Short exercise A: According to the OpenTBS documentation excerpt, where is the binary source of the archive placed when OPENTBS_STRING is used?
Short exercise B: Pick up the OpenTBS documentation excerpt right after its final sentence and keep writing in the same style.

Selection:
Since OpenTBS version 1.3, you can also add and delete files in the archive. Before this version you could only modify existing files in the archive.

OpenTBS has automatic extension recognition. When you load a document which has one of the following extensions { odt, odg, ods, odf, odp, odm, docx, xlsx, pptx }, then the main XML file of the archive are automatically loaded, and some special character conversion are preset. For example, for all OpenDocument files, the stored file "content.xml" is automatically loaded.
Since version 1.6.0, if the extension is not recognized then OpenTBS also try to find the document by the sub-file presence. And if all fails, then you can force the document type using a special command.

4. Synopsis and code examples

4.1. Preparation of TinyButStrong Template Engine with the OpenTBS plug-in

include_once('tbs_class.php');
include_once('tbs_plugin_opentbs.php');

$TBS = new clsTinyButStrong;
$TBS->Plugin(TBS_INSTALL, OPENTBS_PLUGIN);

4.2. Method LoadTemplate()

• Load an archive with the automatic extension recognition (explained above):

$TBS->LoadTemplate('document.odt'); // Load the archive 'document.odt'.

• Load an archive without the automatic extension recognition:

(supported since OpenTBS version 1.1)
$TBS->LoadTemplate('document.odt#');

• Load an archive and one file stored in this archive:

$TBS->LoadTemplate('document.odt#content.xml');

• Load an archive and several files stored in this archive:

$TBS->LoadTemplate('document.odt#content.xml;settings.xml');

• Load a stored file from the current archive:

$TBS->LoadTemplate('#content.xml'); // Load the stored file 'content.xml' from the current archive.

The archive must be previously loaded.
If the file is stored in a subfolder, then indicate the full path. For example: 'word/document.xml'.

• Load an archive with special data conversion:

(supported since OpenTBS version 1.3.2)
$TBS->LoadTemplate('document.odt', OPENTBS_ALREADY_UTF8);

OpenTBS manages XML files that are UTF8 encoded. But by default, it assumes that all the data to merge (which can come from PHP or SQL) is Ascii encoded, and thus it performs conversions. If you want to define the data conversion, then you can use one of the following constants:

Please note that if you need to change the data conversion for one or few fields only in your template, then you can use parameter "htmlconv" (see the TBS documentation for more details).

4.3. Method Show()

Render options for OpenTBS:

• Render the merged archive as an HTTP download: ($file_name is optional)

$TBS->Show(OPENTBS_DOWNLOAD, $file_name);

• Render the merged archive as an HTTP output with your customized HTTP headers:

header(...); // your custom headers here
$TBS->Show(OPENTBS_NOHEADER); // output the binary file without header

• Render the merged archive as a new file saved on the server's disk:

$TBS->Show(OPENTBS_FILE, $file_name);

• Render the merged archive as a PHP string:

(supported since OpenTBS version 1.1)
$TBS->Show(OPENTBS_STRING);
$string = $TBS->Source;

When you use OPENTBS_STRING then there is no output for the client. But instead, the binary source of the archive is placed into property $TBS->Source. This feature can be useful, for example, when you want to place the merged document into an email as an attached file.

Entries supplied:
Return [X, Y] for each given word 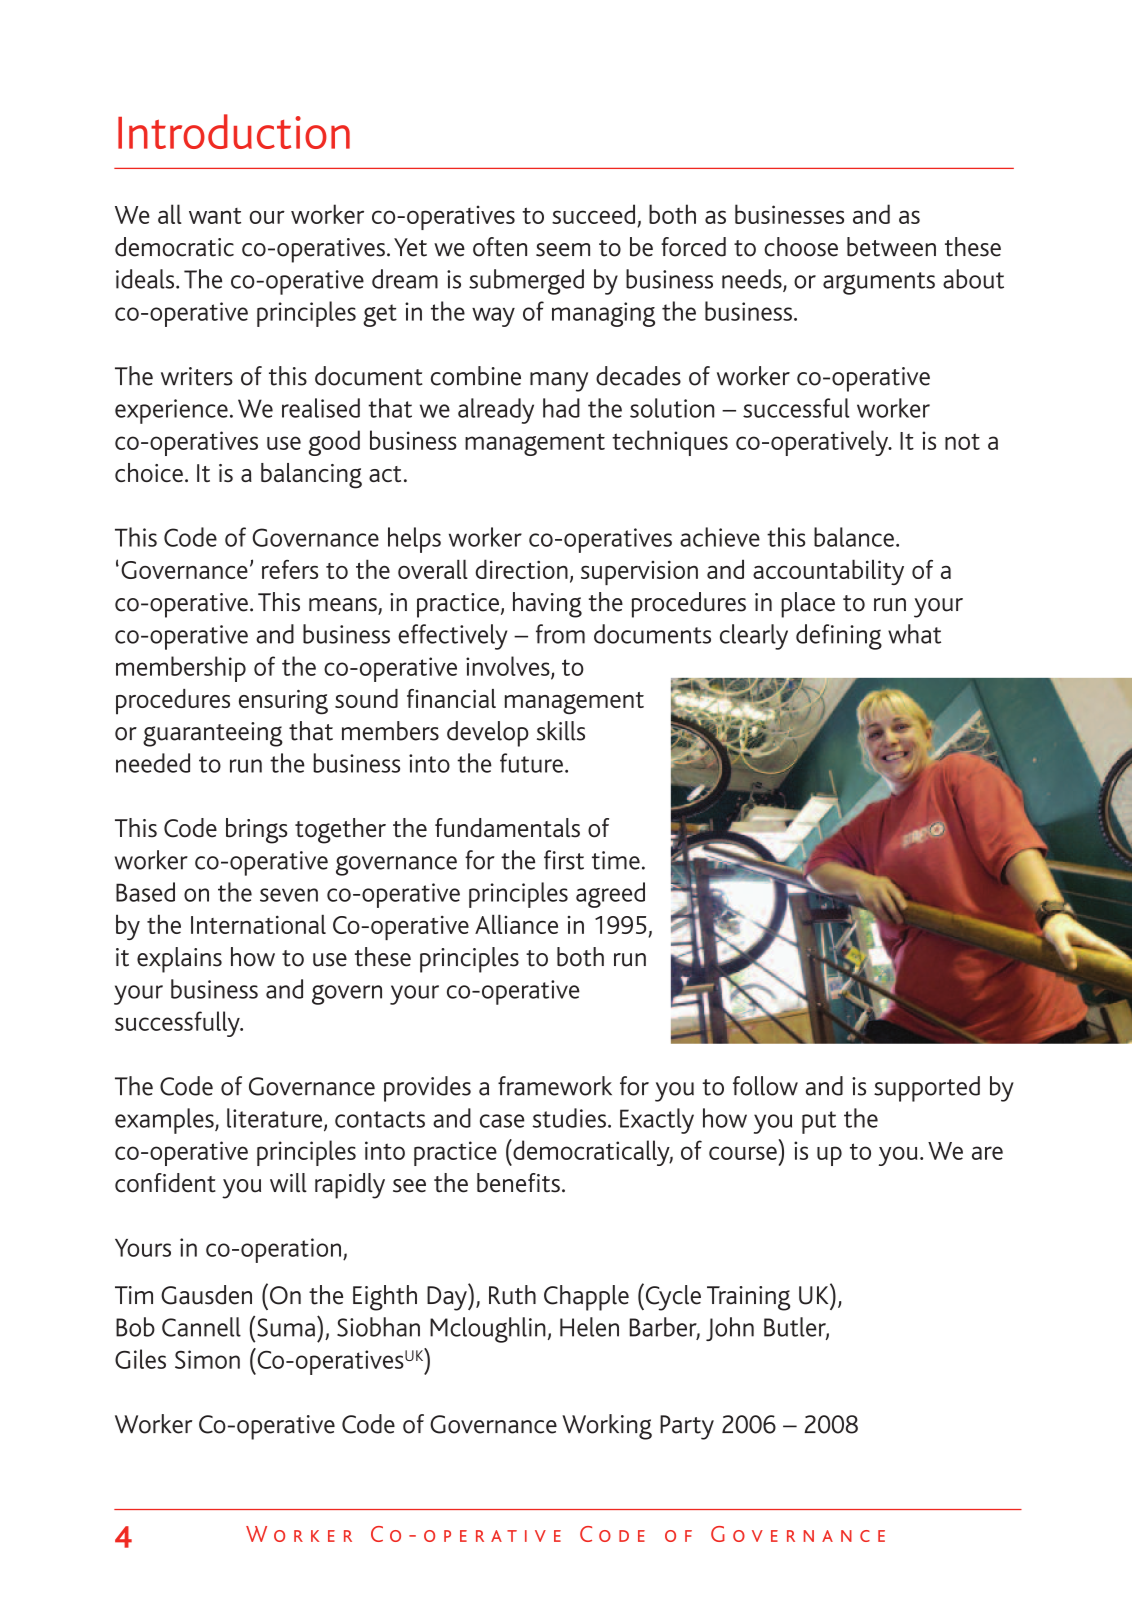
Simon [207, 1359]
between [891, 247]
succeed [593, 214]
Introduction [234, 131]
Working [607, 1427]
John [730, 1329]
...
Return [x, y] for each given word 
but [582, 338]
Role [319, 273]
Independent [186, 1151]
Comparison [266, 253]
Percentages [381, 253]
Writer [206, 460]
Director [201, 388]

Reply A: It is placed in the property $TBS->Source.

Reply B:
4.4. Change data of series in charts

• Change series in charts:

(supported since OpenTBS version 1.6.0, for Ms Word only)
Example: $TBS->PlugIn(OPENTBS_CHART, $ChartNameOrNum, $SeriesNameOrNum, $NewValues, $NewLegend=false)

This command changes the values of a series in a Chart of the document. The chart will be automatically actualized when the merged document is opened because OpenTBS also breaks the link between the chart and its cached view.
The result is true if the series is modified with success, otherwise the result is false.

Argument Description
$CharteNameOrNum Internal name of the XML file that contains the chart definition (with or without the extension), or the order number of the chart in the document (first is number 1).
You can use the command OPENTBS_DEBUG_CHART_LIST in order to view all chart internal names in the document.
$CarteNameOrNum is typically 'chart1' or 1.
$SeriesNumOrName Exact caption of the series in the chart, or its number (first is number 1). Typically 'Series 1' or 1.
$NewValues The new data of the series. Must be an array, or value false if you want to delete the series.
The array can store data with 2 possibilities:
$NewValues = array( array('cat1', 'cat2', 'cat3', ...), array(val1, val2, val3, ...) );
or
$NewValues = array('cat1'=>val1, 'cat2'=>val2, 'cat3'=>val3, ...);
If the chart type is "X Y (Scatter)" then you must use only the first data store type.
$NewLegend Optional. The new caption of the series.
Please note:

4.5. Change pictures in the document

• Change an internal picture with a new one:

(supported since OpenTBS version 1.4.0, for OpenOffice and MsOffice documents only)
Example: [onshow.x;ope=changepic;from='../pic/[val].gif';as='[val].gif';default=current]

I the example above, $x is a PHP global variable containing the name or the path for an external picture file. But the feature works simillary with items data merged with a TBS block.

When a TBS field having "ope=changepic" is merged in the template, then OpenTBS will search the first picture located before the field (to be more precise, the TBS field must be located somewhere inside or after the opening tag of the picture in the template source code), and then it will change the picture assuming that the value of the field is the path for a picture file on the server. You don't have to care about loading the picture file in the document, OpenTBS will manage this for you.

Note that parameter "ope=changepic" is a feature provided by the OpenTBS plug-in, which extends the "ope" parameter natively present with TBS.

In order to simplify your coding, they are other complementary parameters that are provided for the changepic parameter:

Parameter Description
from Reformulate the path of the picture to insert. The parameter's value can contain the [val] keyword or any [var] fields, they work the same way as with parameter "file". Parameter "from" is optional.
as Reformulate name of the picture that it will take inside the document. It is rare to need it, but it can help in some cases. Note that the external picture file is not renamed. The new name must be defined without path. The parameter's value can contain the [val] keyword or any [var] fields, they work the same way as with parameter "file". Parameter "as" is optional.
default Define the picture that should be used when the expected one is not found. The parameter's value must be the path of a file on the server, or the keyword "current". If you've set "default=current" then OpenTBS will let the picture of the template if the expected one is not found.
adjust Adjust the size of the picture in the document. This parameter requires that PHP is configured with the GD extension, which is usually the case.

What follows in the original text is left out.